• **Selected extract**:
....
Often, these are calculated after the fact i.e. a system is studied with [[OPTIM]]/[[PATHSAMPLE]] and then for each identified minimum, the coordinates are extracted, and the quantities of interest are calculated.

In this article, you can find examples of some useful order parameters - and how to use [[CHARMM]] to calculate them. I have also included example script segments which you can use to extract the values from the [[CHARMM]] output.

==Setting up CHARMM==

'''NOTE: some of these only work with newer versions of [[CHARMM]], so please compile the source in ~/svn/CHARMM35, and use the executable produced.'''

===Reading in the structure of interest===

Before asking for order parameters, we need to set [[CHARMM]] up, and load in the coordinates for the structure of interest, in this case ''test.crd''. Here is the top of a [[CHARMM]] input file which does this for TZ2:
<pre>
! Example CHARMM input file to calculate three order parameters for TZ2
! Chris Whittleston 25/01/12

! Set paths for topology and parameter files
set pardir "/home/csw34/svn/CHARMM31/toppar"
set top "toph19_eef1_perm.inp"
set par "param19_eef1_perm.inp"

! BOMLev sets the level of warnings what do not cause the program to exit. -5 = very lax
BOMLev -5

! PRNLEV sets the ammount of output you get from CHARMM. 0 = small
PRNLEV 3

! Read standard topology and parameter files
OPEN READ CARD UNIT 1 NAME @pardir/@top
READ RTF CARD UNIT 1
CLOSE UNIT 1

OPEN READ CARD UNIT 2 NAME @pardir/@par
READ PARAMETER CARD UNIT 2
CLOSE UNIT 2

! Generate the PSF for TZ2
READ SEQUence CARD
*
12
SER TRP THR TRP GLU GLY ASN LYS TRP THR TRP LYS
GENErate FIRS NTER LAST CT2 SETUp

OPEN UNIT 20 NAME test.crd READ CARD
READ COOR UNIT 20 CARD FREE
CLOSE UNIT 20

! Build the internal coordinate tables
IC FILL PRESERVE
IC PARAMETERS
IC PURGE
IC BUILD

! Set up the EEF1 solvent model
eef1 setup temp 298.15 unit 93 name "/home/csw34/svn/CHARMM31/toppar/solvpar.inp"
....
• **Given entries**:
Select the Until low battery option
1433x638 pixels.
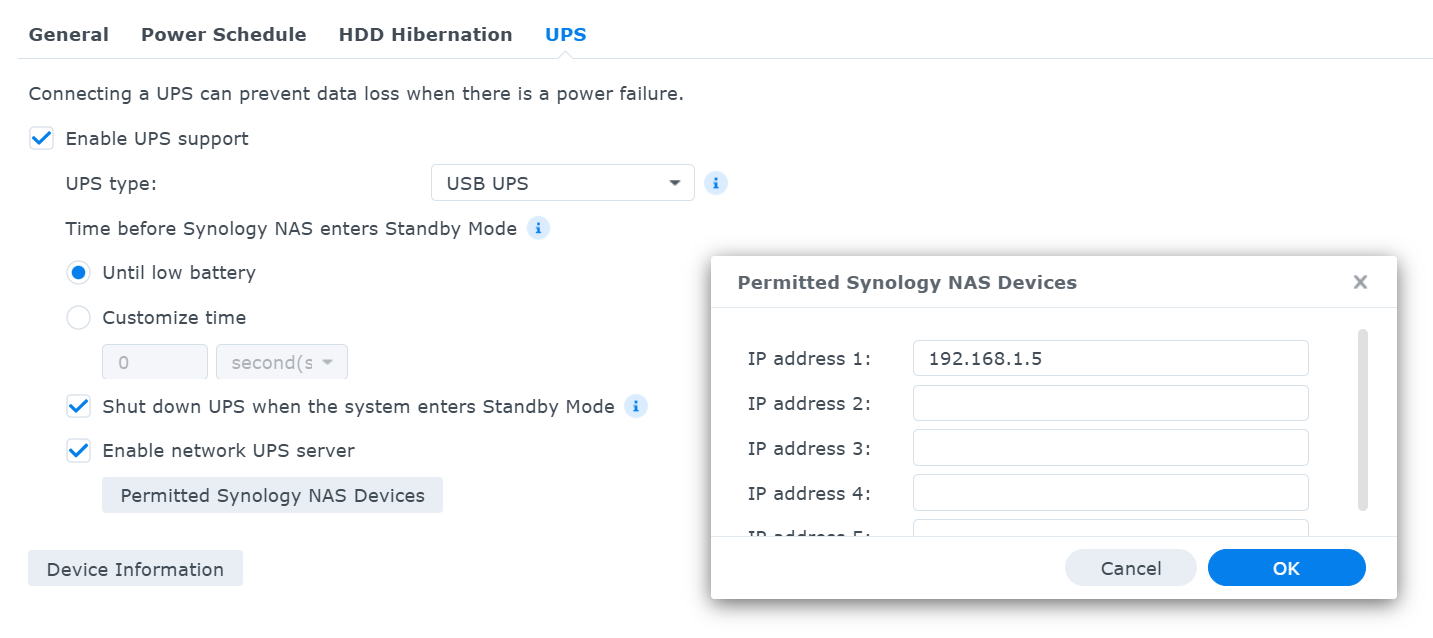point(78,272)
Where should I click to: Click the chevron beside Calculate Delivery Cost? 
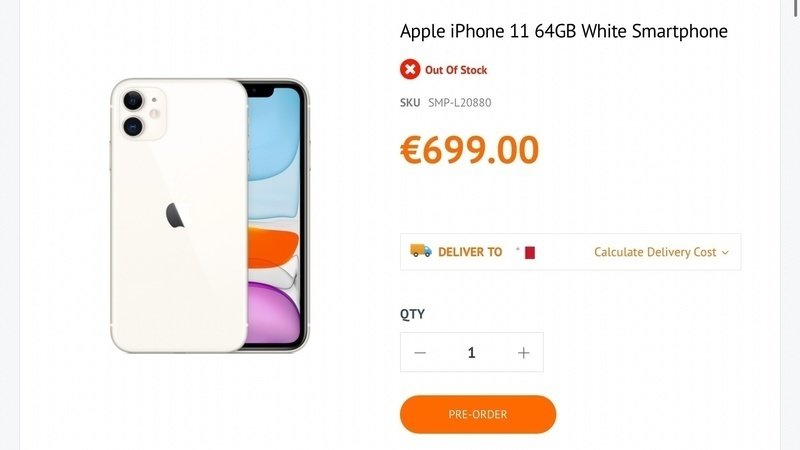[725, 253]
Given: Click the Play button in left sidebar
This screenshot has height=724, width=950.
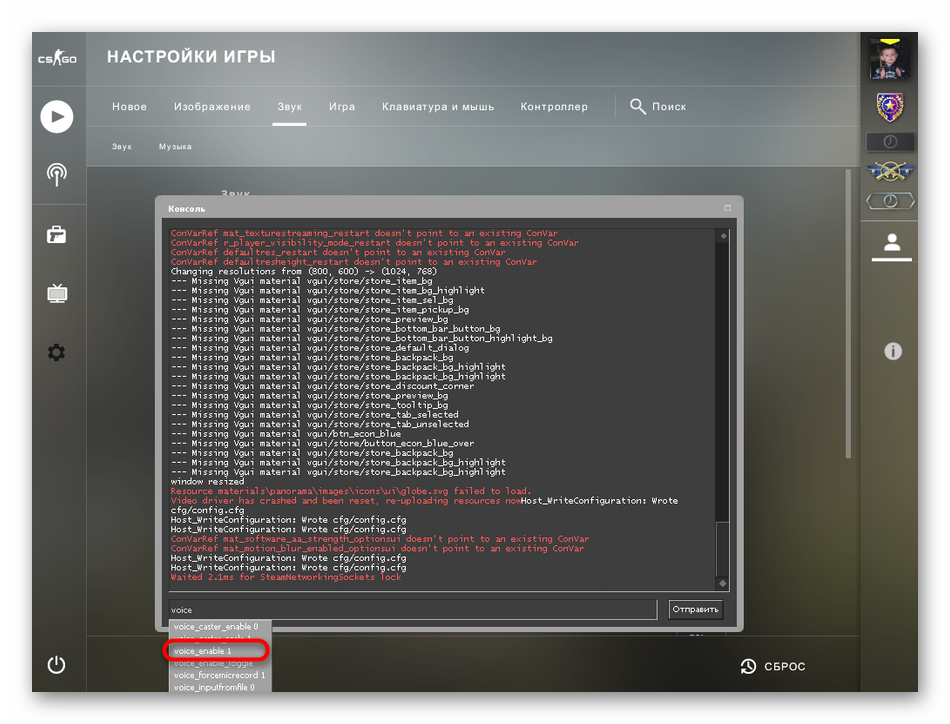Looking at the screenshot, I should [x=57, y=116].
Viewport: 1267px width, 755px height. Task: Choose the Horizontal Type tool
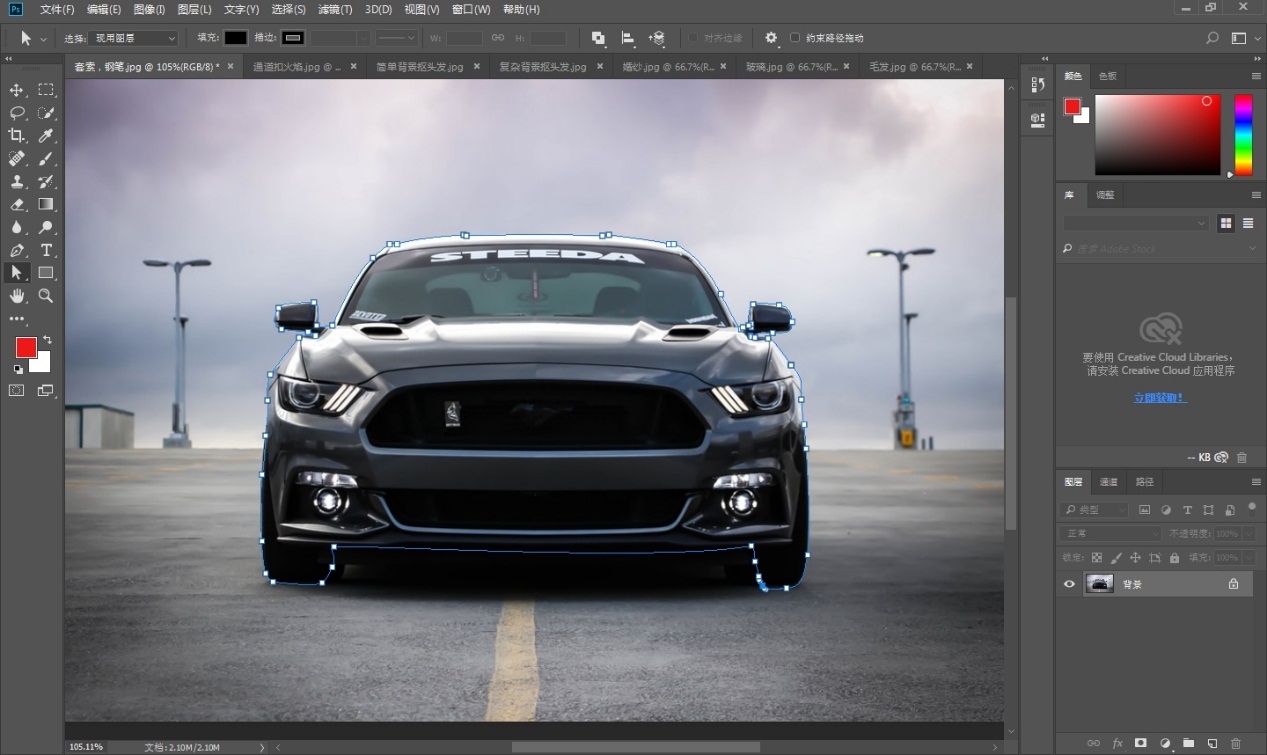click(46, 250)
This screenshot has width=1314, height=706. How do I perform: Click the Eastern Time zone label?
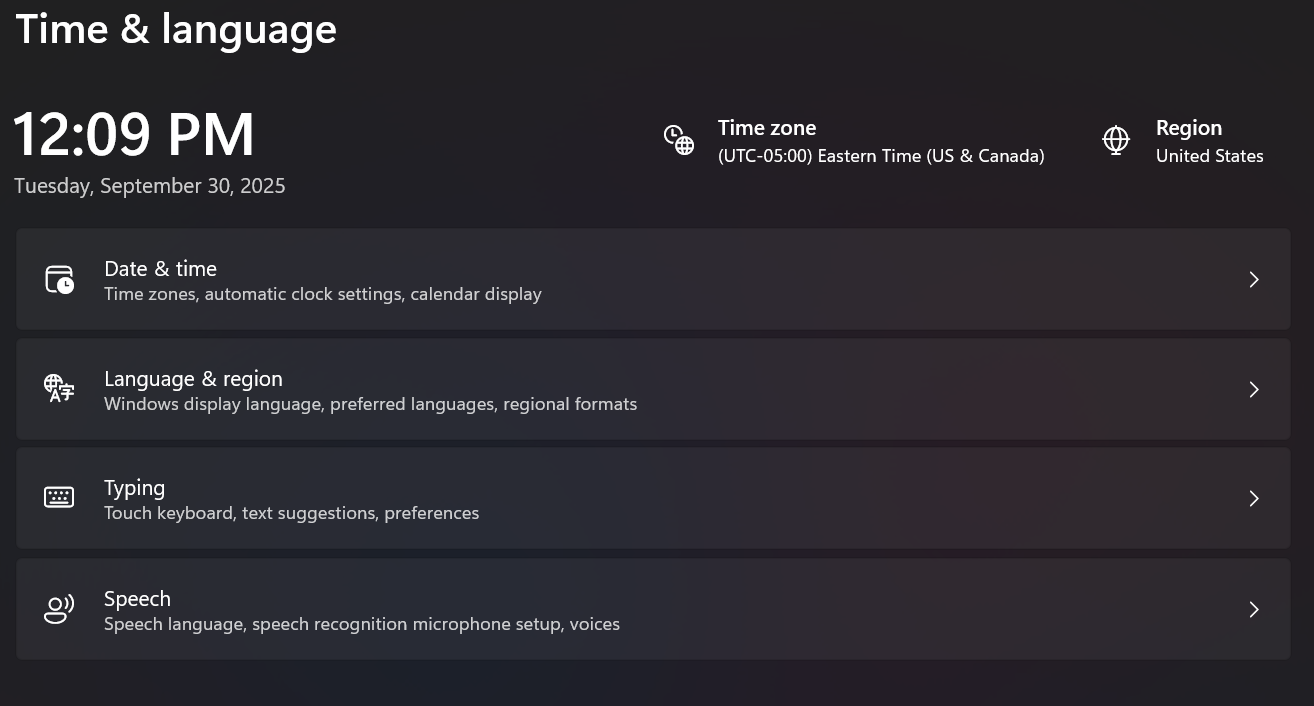tap(881, 156)
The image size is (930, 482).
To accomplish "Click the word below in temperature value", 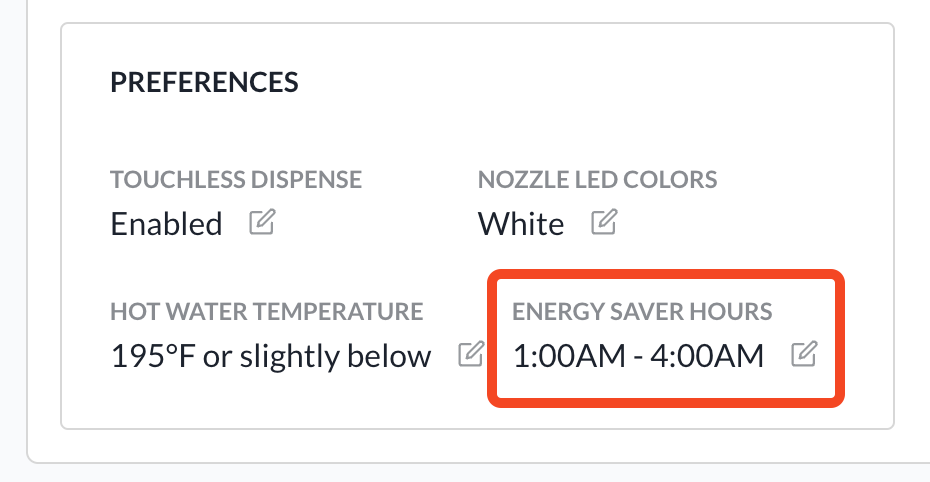I will pos(389,356).
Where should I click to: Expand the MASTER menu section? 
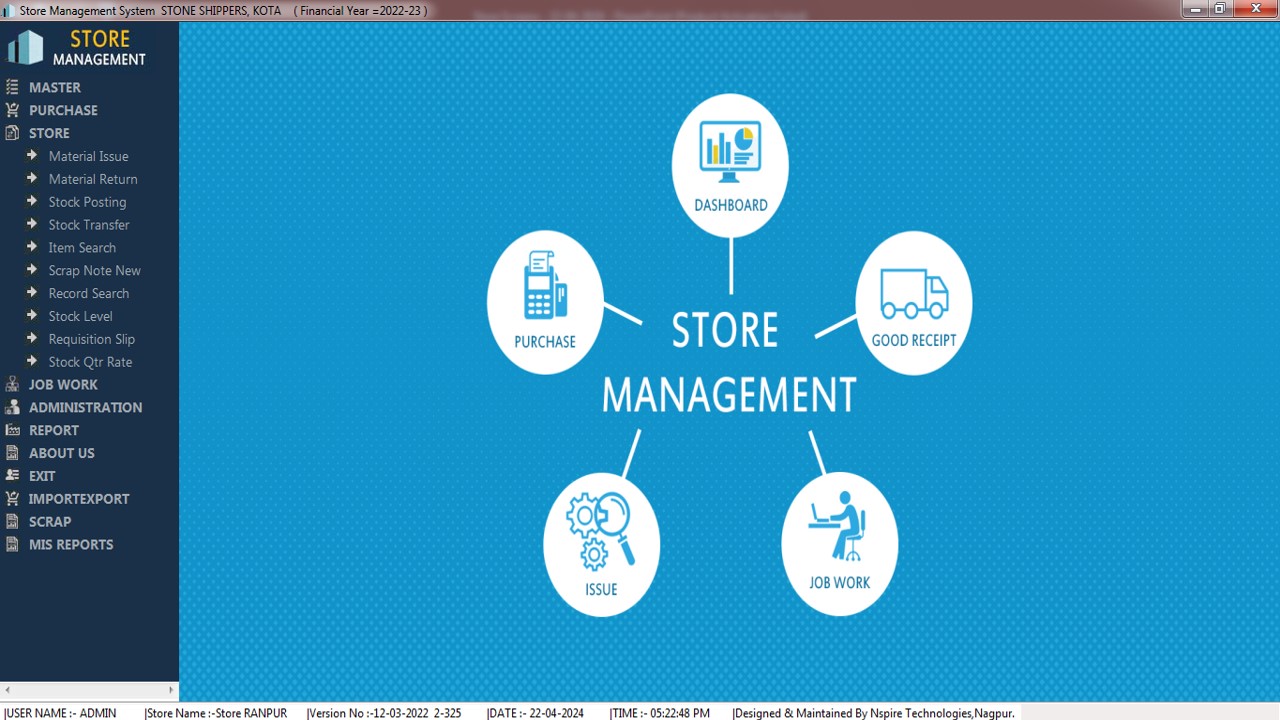55,87
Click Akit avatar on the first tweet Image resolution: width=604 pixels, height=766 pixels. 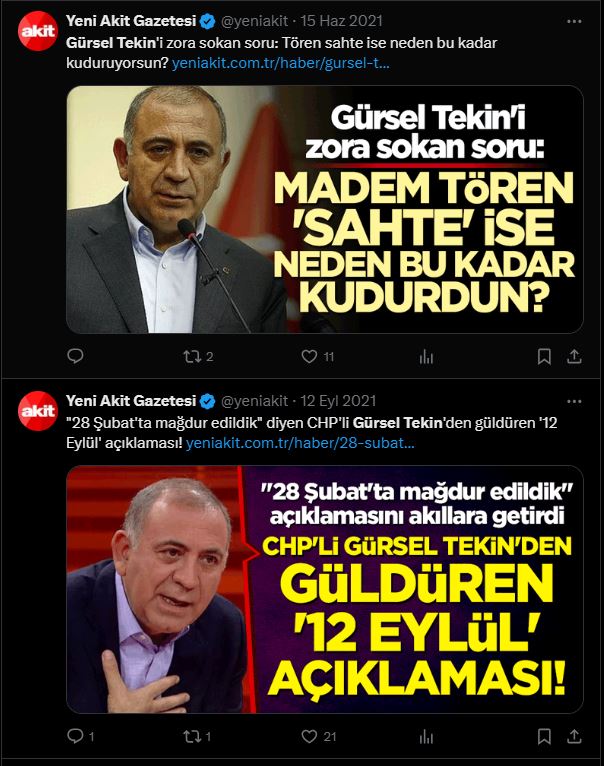click(38, 31)
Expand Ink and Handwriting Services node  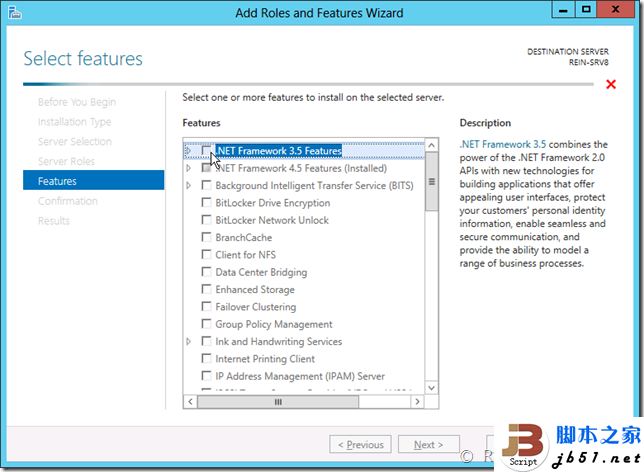(x=189, y=341)
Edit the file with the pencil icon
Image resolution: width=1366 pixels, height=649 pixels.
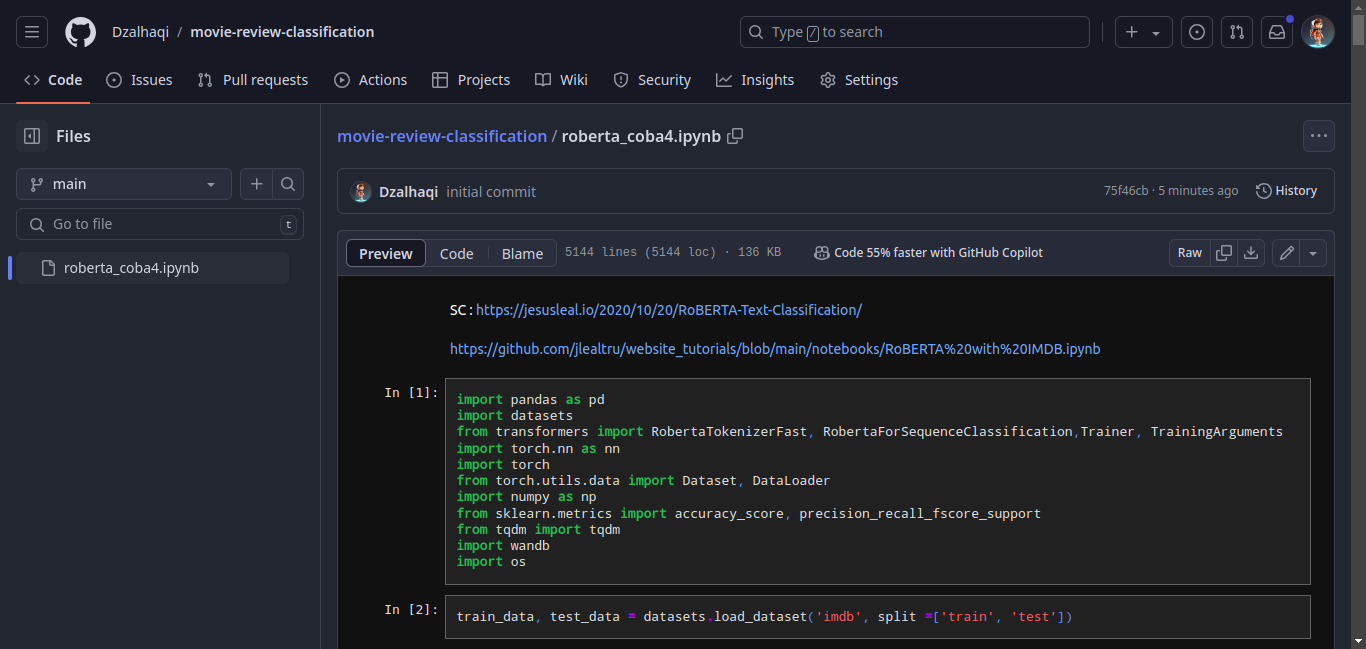pyautogui.click(x=1286, y=252)
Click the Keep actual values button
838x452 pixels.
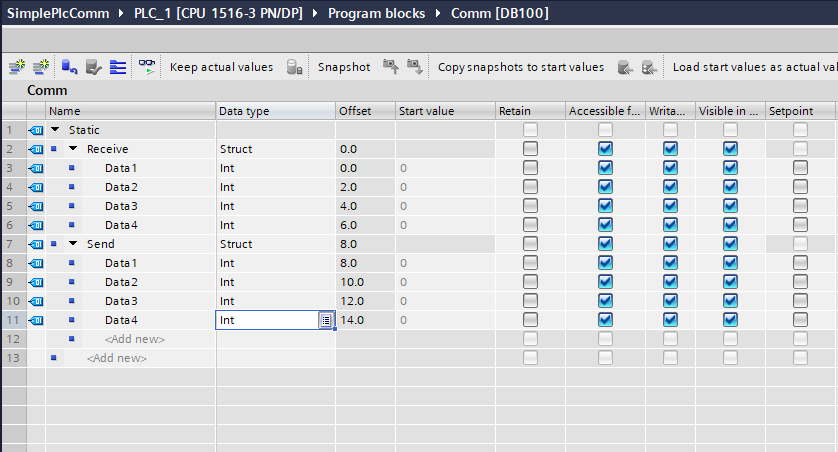221,67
....
• **To do**:
1. Reproduce the stretch of the CHARMM order-parameter article from "In this article, you" through "the [[CHARMM]] output." word for word.
2. Carry on the CHARMM order-parameter article from its last line.
The records come from a separate source and are unrelated to the CHARMM article.

• **Results in order**:
1.
In this article, you can find examples of some useful order parameters - and how to use [[CHARMM]] to calculate them. I have also included example script segments which you can use to extract the values from the [[CHARMM]] output.

2.
update ctonnb 7. ctofnb 9. cutnb 15. group rdie
</pre>
This file is read into [[CHARMM]] by piping it in like this:
<pre>
charmm < order_parameters.inp > charmm.out
</pre>
If you do this for the above, the ''charmm.out'' file will show that the coordinates were read, but not much else.

===Making selections for groups of interest to save time===
In TZ2, we are interested in the TRP sidechains, as it is the interaction of these rings which give the small hairpin its remarkable stability. Because we are likely to want to consider them multiple times, it saves time to pre-define a [[CHARMM]] atom selection for each - like this:
<pre>
! Set up selections for each TRP ring in TZ2 (saves typing later!)
define TRP2 sele resid 2 .and. .not. ( type n .or. type ca .or. type c .or. -
type o .or. type oct* .or. type ha* .or. type hn .or. type ht* ) end
define TRP4 sele resid 4 .and. .not. ( type n .or. type ca .or. type c .or. -
type o .or. type oct* .or. type ha* .or. type hn .or. type ht* ) end
define TRP9 sele resid 9 .and. .not. ( type n .or. type ca .or. type c .or. -
type o .or. type oct* .or. type ha* .or. type hn .or. type ht* ) end
define TRP11 sele resid 11 .and. .not. ( type n .or. type ca .or. type c .or. -
type o .or. type oct* .or. type ha* .or. type hn .or. type ht* ) end
</pre>
This selection is quite simple. For the second residue, TRP2, we select all atoms in residue 2 (''resid 2''), and then exclude those in the backbone, including in any terminal residues. A full explaination of CHARMM selection logic can be found on [http://www.charmmtutorial.org/index.php/Essential_CHARMM_Features#Atom_Selection this] really useful page.

==Calculating and extracting order parameters==
Once we can read in the coordinates, we can add to the bottom of the [[CHARMM]] input file commands to calculate the order parameters for us. Sometimes we cannot get the exact result we want right away, but with some post-processing in a bash script, anything is possible! :) For each example, the [[CHARMM]] input file segment is accompanied by a bash script block demonstrating how to get the single value of interest out of the [[CHARMM]] output file.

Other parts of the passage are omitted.